US authorities have set out detailed instructions for how borrowers can have their Paycheck Protection Program (PPP) loans forgiven.

The Small Business Administration (SBA) and the Department of the Treasury last week published details of the forgiveness conditions for the support program, which has provided $669 billion in loan support for small businesses since the COVID-19 pandemic hit the US in March.

The instructions include several measures designed to “reduce compliance burdens and simplify the process for borrowers”, the SBA said.

These included flexibility over the calculation of regular payroll costs, used to calculate what can be lent through the PPP, and flexibility over what eligible expenses can be included.

The SBA also set out details of statutory exemptions from any reductions in the amount that could be forgiven.

It added an exemption specifying that, if a company had laid off workers but made a “good faith, written offer” to rehire them, this would not affect whether their loan would be forgiven, regardless of whether the employees took up the offers.

One of the requirements for PPP loan eligibility is to maintain headcount during the eight weeks the loan is designed to cover. Any reduction in headcount could mean the proportion of the loan eligible for forgiveness is reduced.

The PPP loans are designed to cover payroll costs and other regular expenses such as mortgage interest, rent and utilities. At least 75% of the loan must be used for payroll, excluding payments to independent contractors, and workers must be kept on at least 75% of salary.
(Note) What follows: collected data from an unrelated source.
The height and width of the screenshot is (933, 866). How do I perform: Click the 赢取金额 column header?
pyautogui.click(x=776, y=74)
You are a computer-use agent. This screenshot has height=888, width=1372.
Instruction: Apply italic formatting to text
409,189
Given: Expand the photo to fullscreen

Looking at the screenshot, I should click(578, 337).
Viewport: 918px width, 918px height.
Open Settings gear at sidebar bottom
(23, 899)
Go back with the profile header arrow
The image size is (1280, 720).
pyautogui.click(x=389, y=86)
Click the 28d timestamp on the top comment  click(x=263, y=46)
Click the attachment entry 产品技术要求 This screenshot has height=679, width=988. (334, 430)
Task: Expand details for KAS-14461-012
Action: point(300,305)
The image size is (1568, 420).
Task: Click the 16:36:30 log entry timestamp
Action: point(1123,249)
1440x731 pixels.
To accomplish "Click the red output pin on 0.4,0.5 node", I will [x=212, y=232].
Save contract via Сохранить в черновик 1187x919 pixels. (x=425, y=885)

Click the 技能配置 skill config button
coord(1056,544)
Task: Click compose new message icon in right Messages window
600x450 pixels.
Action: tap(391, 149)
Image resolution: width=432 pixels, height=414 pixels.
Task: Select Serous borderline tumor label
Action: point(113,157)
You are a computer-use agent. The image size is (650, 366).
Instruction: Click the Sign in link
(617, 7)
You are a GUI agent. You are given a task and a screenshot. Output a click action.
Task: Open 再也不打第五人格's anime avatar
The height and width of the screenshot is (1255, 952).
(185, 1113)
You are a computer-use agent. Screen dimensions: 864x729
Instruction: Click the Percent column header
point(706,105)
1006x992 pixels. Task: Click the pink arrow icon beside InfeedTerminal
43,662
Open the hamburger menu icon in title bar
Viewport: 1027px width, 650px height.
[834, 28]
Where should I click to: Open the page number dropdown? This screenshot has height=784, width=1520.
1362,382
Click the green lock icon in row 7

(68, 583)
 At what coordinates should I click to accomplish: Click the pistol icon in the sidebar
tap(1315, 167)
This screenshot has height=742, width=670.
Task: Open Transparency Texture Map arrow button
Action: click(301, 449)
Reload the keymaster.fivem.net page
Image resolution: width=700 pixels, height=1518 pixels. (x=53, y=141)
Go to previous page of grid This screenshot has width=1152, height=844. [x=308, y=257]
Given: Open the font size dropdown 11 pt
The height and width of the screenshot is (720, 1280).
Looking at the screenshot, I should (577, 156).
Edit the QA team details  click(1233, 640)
Jovita Carranza, administrator for the SBA, said in a post on Twitter that the instructions “include several measures to reduce compliance burdens and simplify the PPP forgiveness for borrowers”.

Banks have begun publishing details of the loans they have processed through the PPP. Most recently, North Carolina-based First Citizens Bank reported that it had processed nearly 23,000 loans to small businesses across the 19 states in which it operates. These loans totalled $3.2 billion, roughly 0.5% of the total PPP lending facility.

Separately, technology company Fiserv has updated its PPP software to process loan forgiveness applications. In a statement last week, the company said it had helped facilitate more than 100,000 PPP loans since the program was introduced at the end of March.

Fiserv provides a digital portal for borrowers to apply and a separate portal for financial institutions to review and verify documentation and connect to the SBA’s systems.